* Problem details
Return every line from the one with "Task: Click the Camera Firmware Version label" through the one with "The width and", inclusive, exactly as it appears below.

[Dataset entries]
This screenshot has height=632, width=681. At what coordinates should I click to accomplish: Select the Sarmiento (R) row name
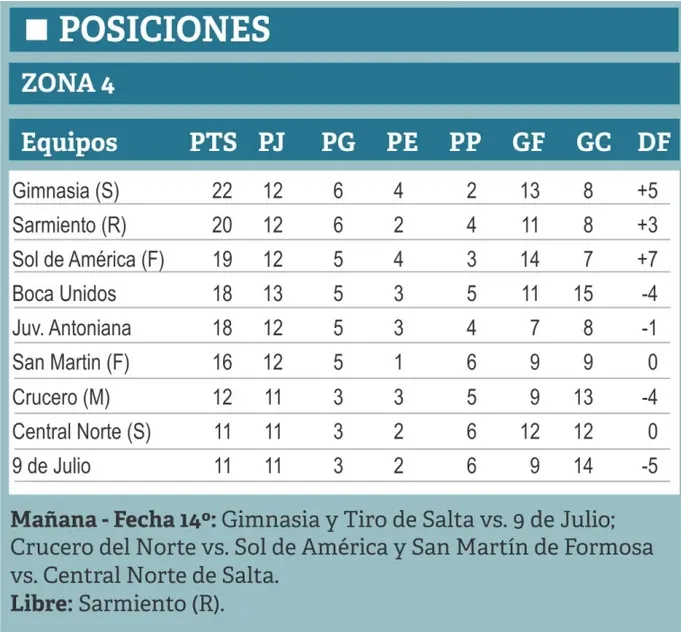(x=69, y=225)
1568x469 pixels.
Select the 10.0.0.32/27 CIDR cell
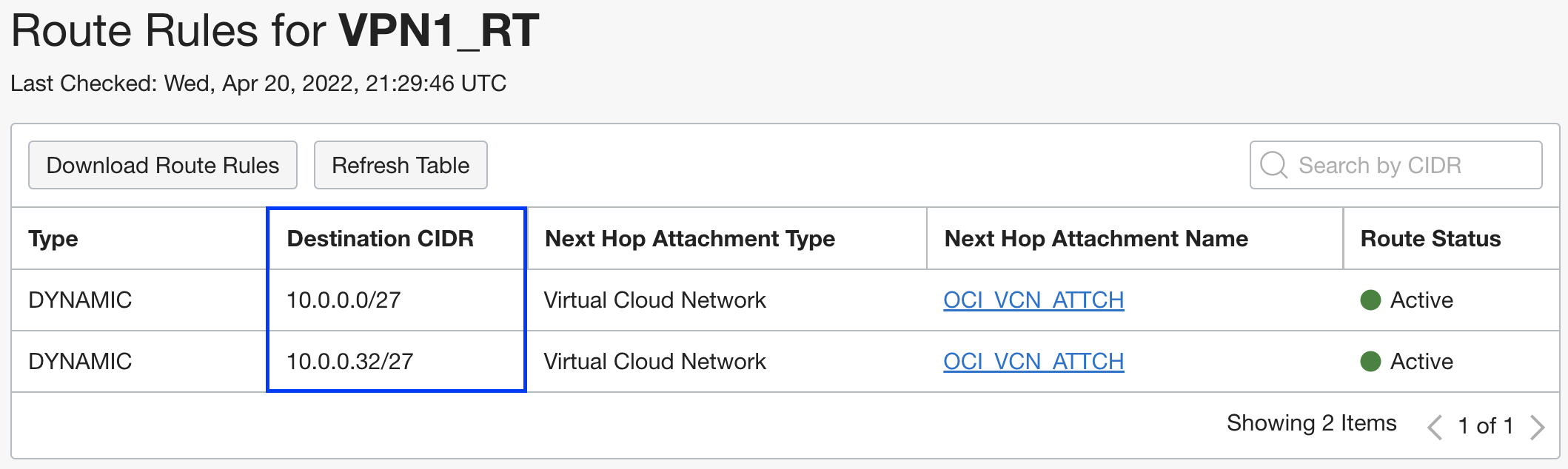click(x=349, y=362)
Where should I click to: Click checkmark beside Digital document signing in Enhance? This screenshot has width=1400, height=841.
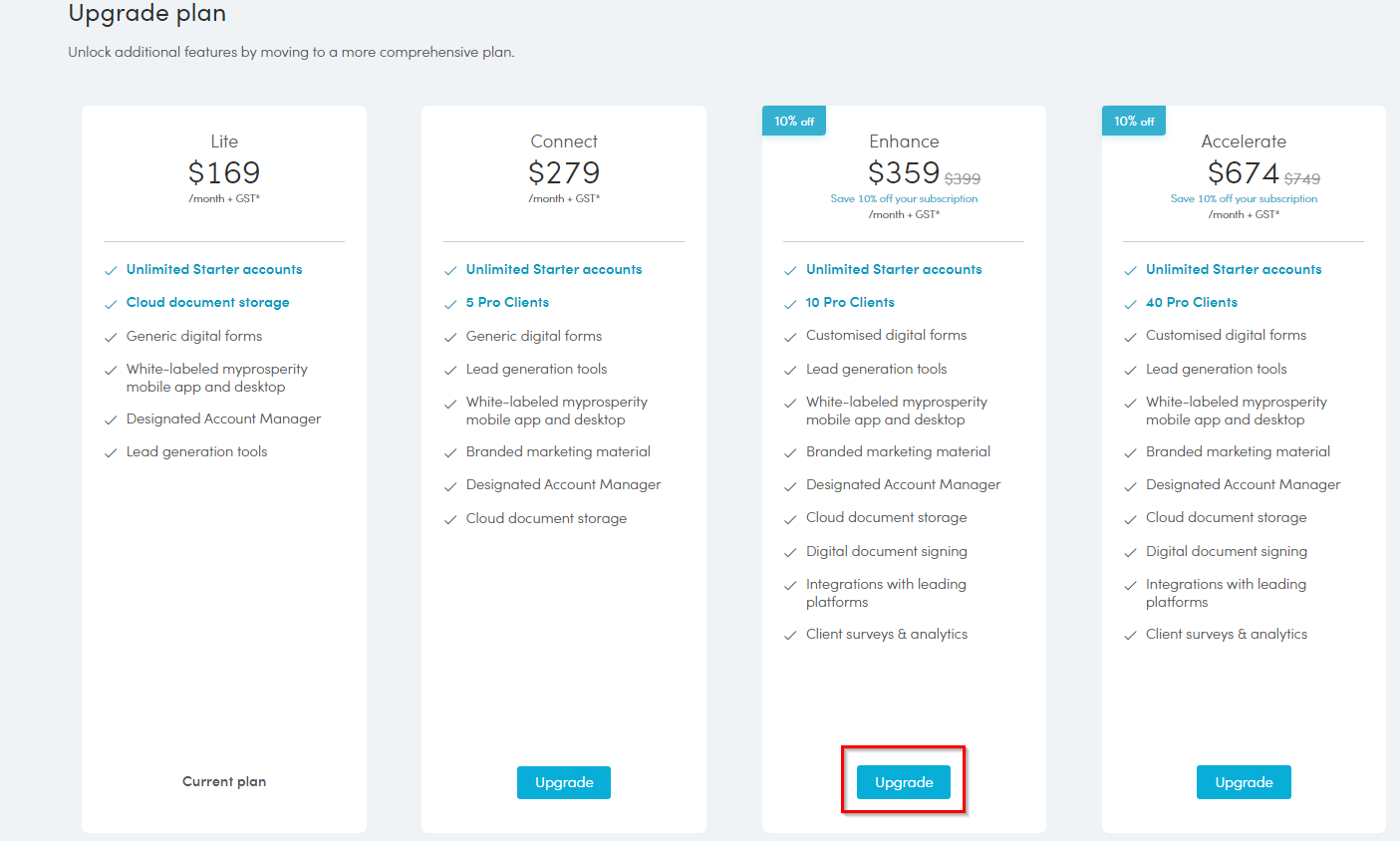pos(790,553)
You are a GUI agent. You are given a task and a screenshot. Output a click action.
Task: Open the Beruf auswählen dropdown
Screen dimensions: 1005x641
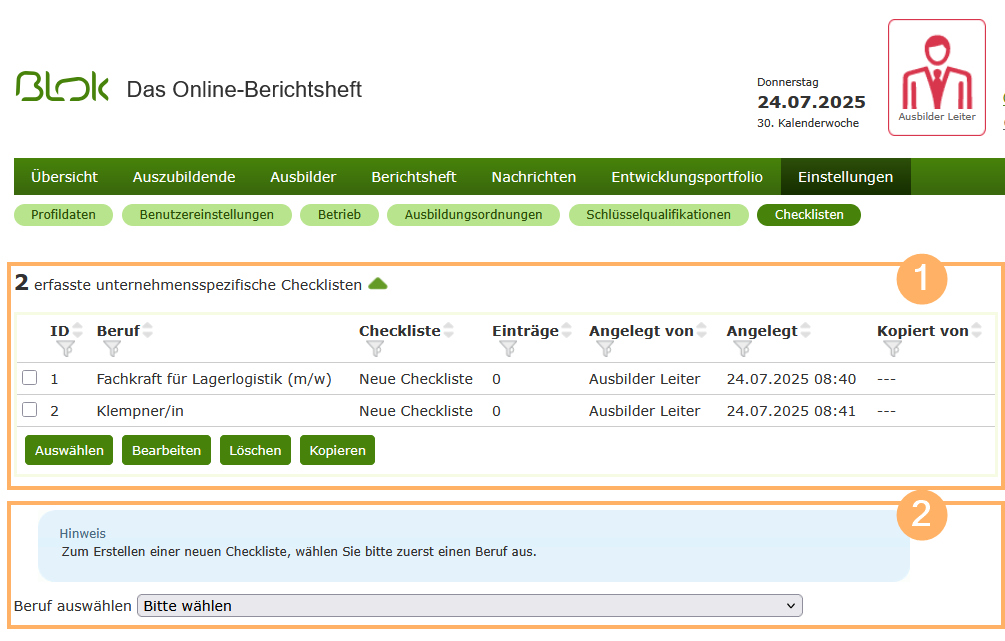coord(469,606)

* * *

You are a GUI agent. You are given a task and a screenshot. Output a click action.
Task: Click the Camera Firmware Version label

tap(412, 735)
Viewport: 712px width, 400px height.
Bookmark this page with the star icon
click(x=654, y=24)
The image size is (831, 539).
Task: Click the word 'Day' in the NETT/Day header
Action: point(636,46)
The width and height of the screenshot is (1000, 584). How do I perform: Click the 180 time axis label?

* Answer
Task: Click the Camera Firmware Version label

tap(412, 735)
Viewport: 712px width, 400px height.
Bookmark this page with the star icon
click(x=654, y=24)
The image size is (831, 539).
Task: Click the word 'Day' in the NETT/Day header
Action: point(636,46)
The width and height of the screenshot is (1000, 584). How do I perform: Click the 180 time axis label?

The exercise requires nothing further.